Mit Barden aus Frankreich verband ich bis vor etwa einem Jahr nur den schrecklich schief singenden Troubadix aus Asterix, dem jemand (zu Recht) seine Harfe über den Kopf gehauen und ihn an einen Baum gebunden hatte. Bei Alan Stivell hat das zum Glück niemand gemacht. Bekannt wurde Alan Stivell vor allem in den 70er Jahren, als er mit seiner keltischen Harfe traditionelle französische und britische Musik neu interpretierte - viele kennen wahrscheinlich noch
"Tri Martolod". Irgendwann stieß ich per Zufall auf den Mann aus der Bretagne, dessen Harfenspiel mich schlichtweg umgehauen hatte. Da sich vor einer Weile parallel meine Liebe zur Musik der 70er und zu alten Schallplatten entwickelte (und die Alben als CD relativ schwer zu bekommen sind), legte ich mir bald die frühen Werke von Alan Stivell auf Vinyl zu. Neulich stolperte ich dann über das Livealbum „À l’olympia“, das gerade einmal 5 Euro kostete und sich als wahrer Glücksgriff entpuppen sollte. Da weder das Internet, noch die Plattenhülle viele Informationen preisgeben, weiß ich nicht einmal genau, aus welchem Jahr das Konzert stammt.
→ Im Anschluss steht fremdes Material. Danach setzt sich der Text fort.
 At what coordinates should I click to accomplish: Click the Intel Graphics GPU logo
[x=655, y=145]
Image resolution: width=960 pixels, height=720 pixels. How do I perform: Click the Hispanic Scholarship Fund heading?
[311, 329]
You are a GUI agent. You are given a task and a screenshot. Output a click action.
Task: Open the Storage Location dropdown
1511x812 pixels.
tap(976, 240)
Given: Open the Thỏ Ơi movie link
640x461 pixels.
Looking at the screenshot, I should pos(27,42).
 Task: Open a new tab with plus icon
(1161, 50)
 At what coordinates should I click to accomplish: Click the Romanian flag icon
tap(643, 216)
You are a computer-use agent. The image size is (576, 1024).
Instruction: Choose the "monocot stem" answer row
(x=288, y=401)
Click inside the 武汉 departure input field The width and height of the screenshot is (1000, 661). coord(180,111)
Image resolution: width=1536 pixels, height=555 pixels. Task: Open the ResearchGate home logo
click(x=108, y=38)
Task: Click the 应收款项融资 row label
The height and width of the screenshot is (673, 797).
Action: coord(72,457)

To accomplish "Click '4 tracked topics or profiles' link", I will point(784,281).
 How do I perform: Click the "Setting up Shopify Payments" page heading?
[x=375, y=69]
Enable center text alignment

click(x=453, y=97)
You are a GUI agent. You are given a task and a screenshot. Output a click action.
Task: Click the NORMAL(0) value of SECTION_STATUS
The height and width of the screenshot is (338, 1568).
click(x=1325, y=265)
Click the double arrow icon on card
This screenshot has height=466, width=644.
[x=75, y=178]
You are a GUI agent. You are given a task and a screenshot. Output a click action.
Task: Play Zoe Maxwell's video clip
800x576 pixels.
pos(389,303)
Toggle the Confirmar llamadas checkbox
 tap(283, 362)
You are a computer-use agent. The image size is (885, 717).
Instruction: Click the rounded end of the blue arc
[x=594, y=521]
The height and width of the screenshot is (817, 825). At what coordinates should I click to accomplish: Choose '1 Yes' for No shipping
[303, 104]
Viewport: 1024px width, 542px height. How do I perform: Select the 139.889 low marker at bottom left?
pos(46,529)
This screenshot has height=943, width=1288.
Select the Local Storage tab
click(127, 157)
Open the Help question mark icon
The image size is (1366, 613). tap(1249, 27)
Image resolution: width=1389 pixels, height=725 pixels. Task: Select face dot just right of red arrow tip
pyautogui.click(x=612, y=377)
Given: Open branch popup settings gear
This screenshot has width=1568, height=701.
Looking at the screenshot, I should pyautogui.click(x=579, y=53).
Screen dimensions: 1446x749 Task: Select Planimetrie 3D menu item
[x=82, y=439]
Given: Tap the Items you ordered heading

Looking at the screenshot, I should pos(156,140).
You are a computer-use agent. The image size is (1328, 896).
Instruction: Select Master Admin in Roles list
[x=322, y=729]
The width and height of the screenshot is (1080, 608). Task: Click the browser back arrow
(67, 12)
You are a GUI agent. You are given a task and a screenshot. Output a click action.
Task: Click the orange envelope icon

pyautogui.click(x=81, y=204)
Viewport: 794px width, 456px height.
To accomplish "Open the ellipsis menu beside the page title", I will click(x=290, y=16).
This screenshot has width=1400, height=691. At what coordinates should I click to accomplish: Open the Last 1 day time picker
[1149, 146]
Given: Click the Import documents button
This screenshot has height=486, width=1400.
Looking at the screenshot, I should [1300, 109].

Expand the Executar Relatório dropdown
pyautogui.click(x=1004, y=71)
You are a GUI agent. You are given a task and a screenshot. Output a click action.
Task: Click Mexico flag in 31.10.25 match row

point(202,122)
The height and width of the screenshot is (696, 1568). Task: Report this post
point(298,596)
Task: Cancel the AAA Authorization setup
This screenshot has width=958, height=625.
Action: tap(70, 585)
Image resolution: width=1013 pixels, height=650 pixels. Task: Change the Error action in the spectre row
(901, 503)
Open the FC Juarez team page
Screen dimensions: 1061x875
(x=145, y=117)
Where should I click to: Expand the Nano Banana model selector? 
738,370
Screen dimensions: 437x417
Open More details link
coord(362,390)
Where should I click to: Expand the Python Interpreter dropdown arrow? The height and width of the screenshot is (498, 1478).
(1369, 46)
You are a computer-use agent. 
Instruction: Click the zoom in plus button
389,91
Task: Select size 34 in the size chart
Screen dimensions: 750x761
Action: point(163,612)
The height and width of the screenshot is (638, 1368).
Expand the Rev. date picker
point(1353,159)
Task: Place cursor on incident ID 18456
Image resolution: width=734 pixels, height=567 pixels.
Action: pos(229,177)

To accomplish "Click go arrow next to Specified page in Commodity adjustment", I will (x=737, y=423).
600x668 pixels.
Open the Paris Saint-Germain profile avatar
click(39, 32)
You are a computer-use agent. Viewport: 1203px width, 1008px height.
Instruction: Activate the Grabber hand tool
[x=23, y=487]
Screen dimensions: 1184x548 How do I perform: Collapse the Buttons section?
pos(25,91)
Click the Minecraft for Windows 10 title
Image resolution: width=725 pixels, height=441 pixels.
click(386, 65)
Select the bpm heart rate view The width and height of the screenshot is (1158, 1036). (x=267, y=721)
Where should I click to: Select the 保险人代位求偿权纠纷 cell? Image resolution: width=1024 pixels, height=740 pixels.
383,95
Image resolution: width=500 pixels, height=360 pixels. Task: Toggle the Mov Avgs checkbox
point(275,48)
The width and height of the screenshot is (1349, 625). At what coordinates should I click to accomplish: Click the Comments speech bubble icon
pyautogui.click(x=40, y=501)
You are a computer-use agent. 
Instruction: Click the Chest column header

Veröffentlicht wurde die Platte auf jeden Fall 1972. Und wieder einmal denke ich mit leichter Wehmut daran, dass ich vielleicht einfach ein paar (viele) Jährchen zu spät auf die Welt gekommen sein könnte. Denn was damals im Pariser Olympia für eine Stimmung gewesen sein muss, kann man sich heute an vielen Konzerten nur noch wünschen. Neben einigen Liedern aus vorherigen Veröffentlichungen spielte Stivell mit seiner 9-köpfigen Band auch viel bis dahin nicht bekanntes Material, das noch lange Zeit nur auf dieser Liveversion veröffentlicht bleiben sollte. Selten habe ich ein Livekonzert gehört, bei dem man der gesamten Truppe so eine unglaubliche Spielfreude anhört. Neben der erwähnten Harfe durften natürlich Flöten nicht fehlen. Dazu kamen noch Geigen, (E-)Gitarren, Cello, eine Orgel und ein Banjo. Durch den Einsatz der Orgeln entstand ein Touch von Progressive Rock, dann wieder ein wenig in Richtung Jazz (aber keine Sorge, nicht zu viel davon, weil Jazz ist nicht meine Welt) und sehr viel Folk. Gesungen wurde auf bretonisch, französisch und englisch. Das perfekte Zusammenspiel der einzelnen Komponenten machte einfach eine fantastische Mischung, so dass nach jedem Lied das Publikum vor Begeisterung geradezu brüllte. Ich weiß nicht, ob es Einbildung ist, auf jeden Fall bin ich der Meinung, dass ein solches Konzert (dazu noch in einer so außergewöhnlich guten Qualität) von einer Schallplatte abgespielt die Atmosphäre wirklich um Lichtjahre besser wiedergibt als eine „sterile“ CD (für diejenigen, die doch CD´s bevorzugen, das Album kam später als „Olympia Concert“ raus).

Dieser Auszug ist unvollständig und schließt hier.